>>

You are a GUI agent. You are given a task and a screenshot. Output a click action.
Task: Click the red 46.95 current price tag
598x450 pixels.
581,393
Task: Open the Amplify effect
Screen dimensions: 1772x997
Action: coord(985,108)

<<
>>

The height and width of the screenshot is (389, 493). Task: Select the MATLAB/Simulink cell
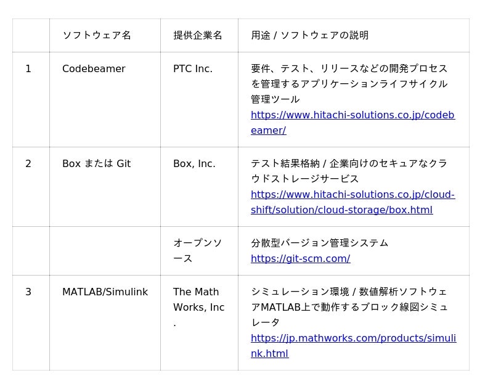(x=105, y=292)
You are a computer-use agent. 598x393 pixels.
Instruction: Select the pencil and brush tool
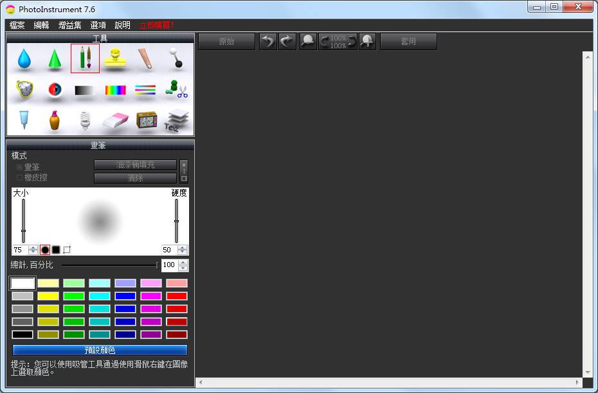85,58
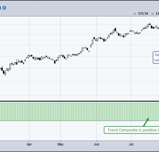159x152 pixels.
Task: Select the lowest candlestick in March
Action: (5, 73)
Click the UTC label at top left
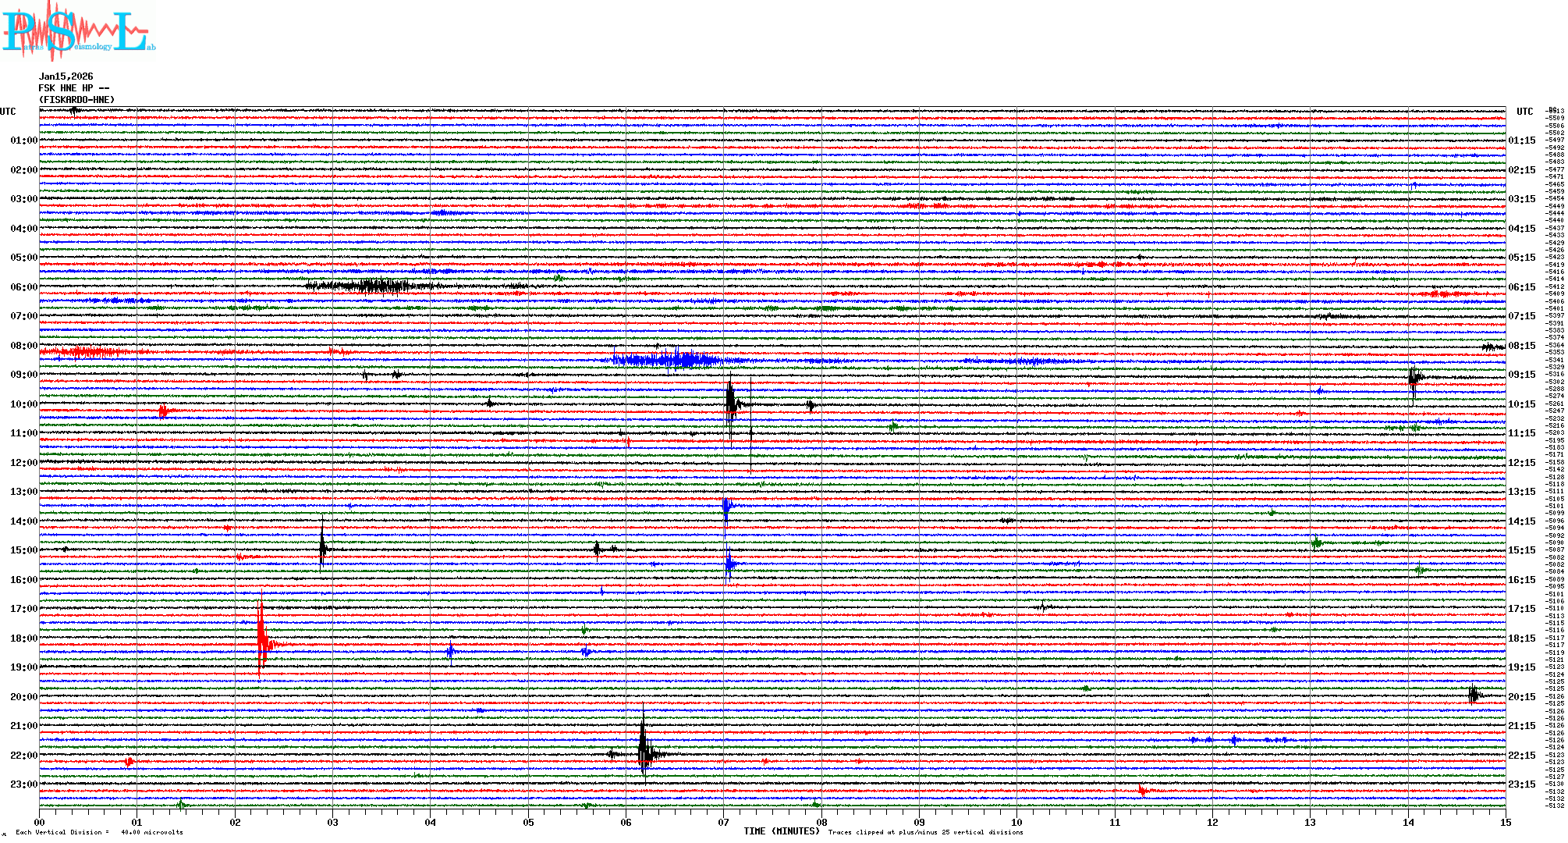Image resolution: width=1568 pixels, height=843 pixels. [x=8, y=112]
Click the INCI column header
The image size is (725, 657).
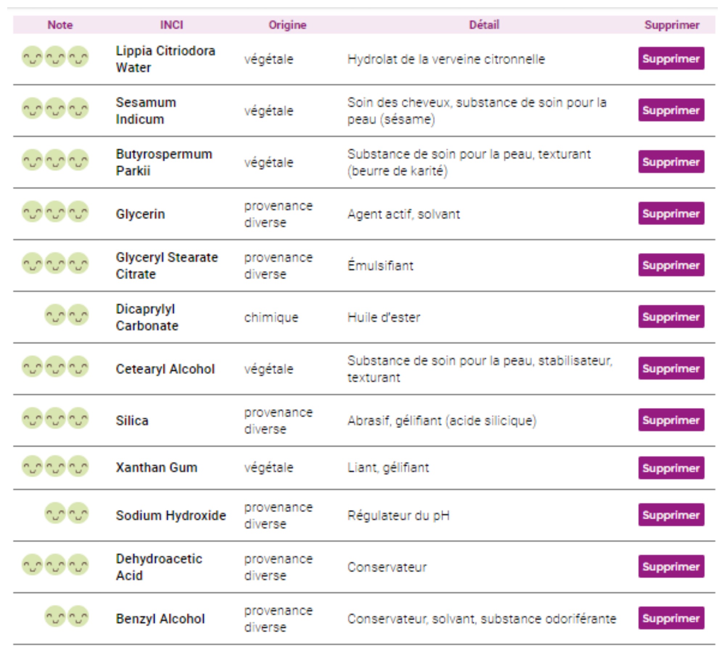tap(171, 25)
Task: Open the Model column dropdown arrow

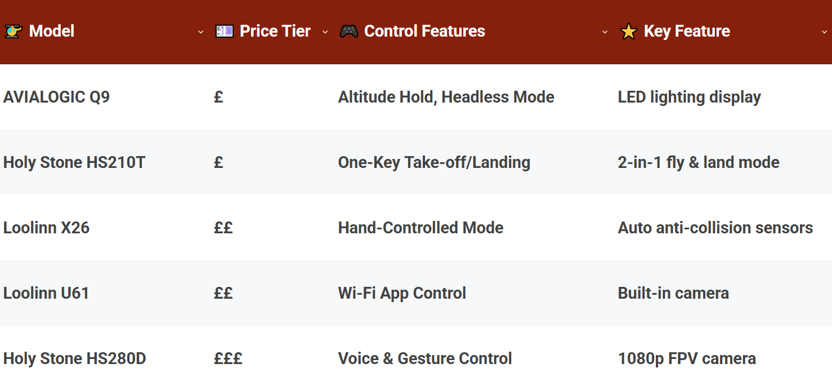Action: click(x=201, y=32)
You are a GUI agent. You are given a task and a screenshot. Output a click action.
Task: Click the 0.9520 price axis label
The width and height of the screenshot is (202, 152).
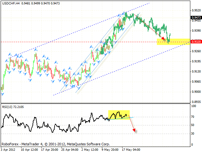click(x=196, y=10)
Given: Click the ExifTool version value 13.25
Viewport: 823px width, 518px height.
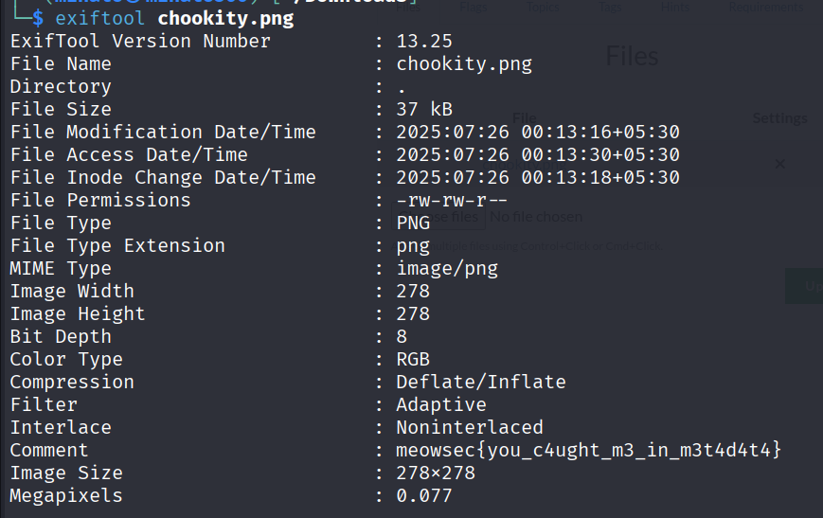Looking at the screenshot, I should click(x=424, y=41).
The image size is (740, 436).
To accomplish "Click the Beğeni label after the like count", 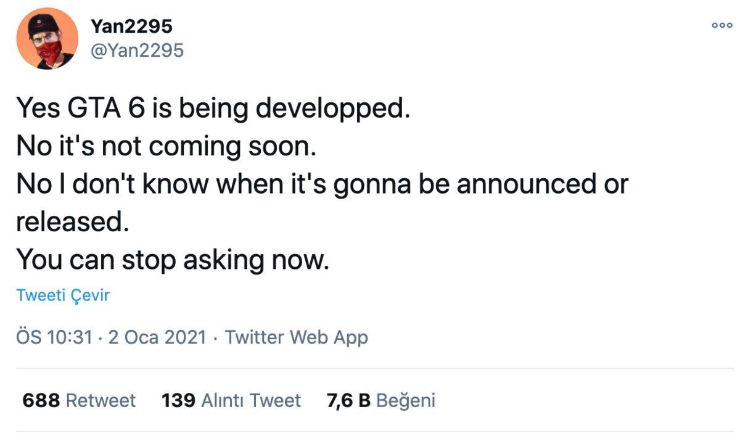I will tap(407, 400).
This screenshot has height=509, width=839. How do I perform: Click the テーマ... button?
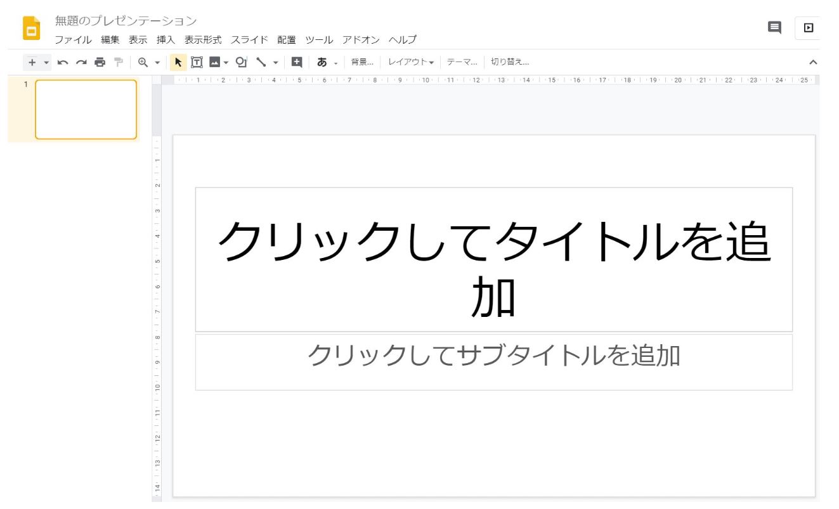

<<
>>

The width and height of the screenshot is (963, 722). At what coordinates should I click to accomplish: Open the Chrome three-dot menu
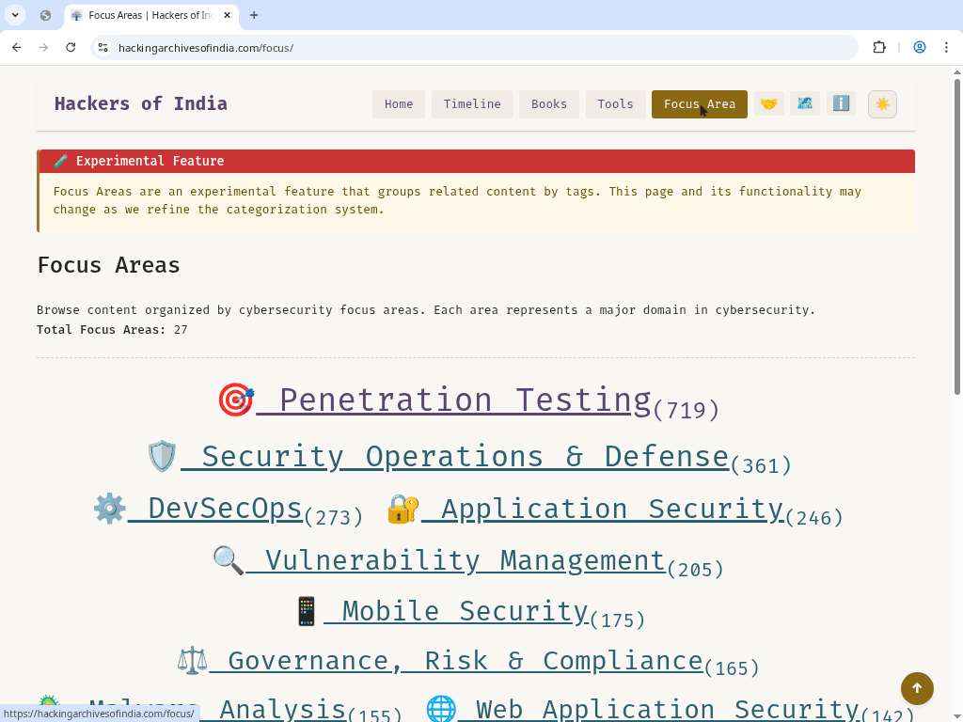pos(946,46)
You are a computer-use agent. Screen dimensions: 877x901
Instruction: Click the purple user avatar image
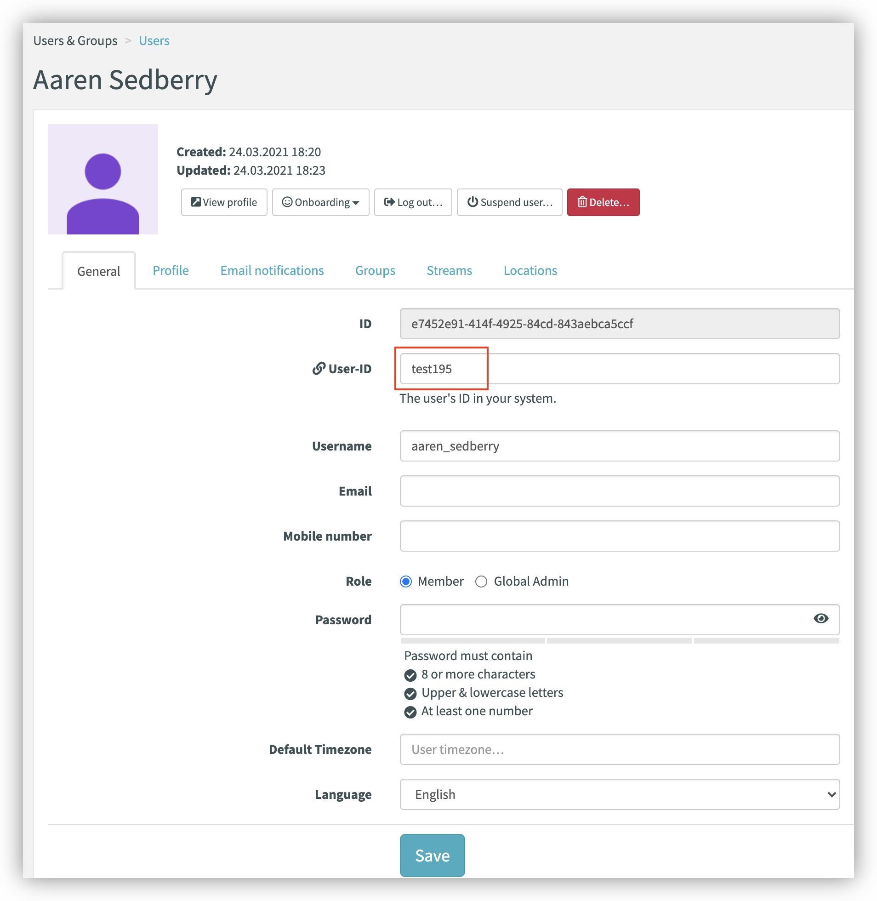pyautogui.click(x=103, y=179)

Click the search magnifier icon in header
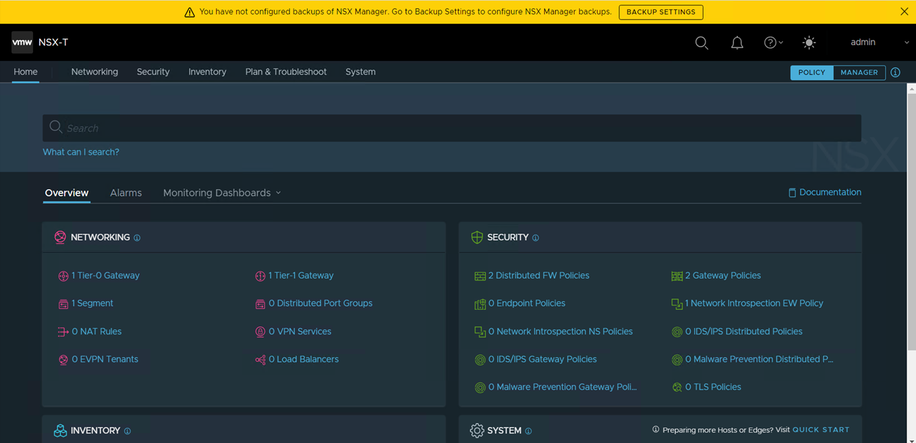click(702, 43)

<<

◆ WHAT THE TASK REQUIRES: Format the records from the line containing "You are a computer-use agent. Screen" through the line containing "click(702, 43)", inclusive, as a Markdown table with the columns Row and Line, numbering each line in Row, omitting blank lines, and excluding the pictures from the answer.

◆ SOLUTION TO THIS PROBLEM:
| Row | Line |
|---|---|
| 1 | You are a computer-use agent. Screen dimensions: 877x901 |
| 2 | Instruction: Click the purple user avatar image |
| 3 | pyautogui.click(x=103, y=179) |
| 4 | Click the search magnifier icon in header |
| 5 | click(702, 43) |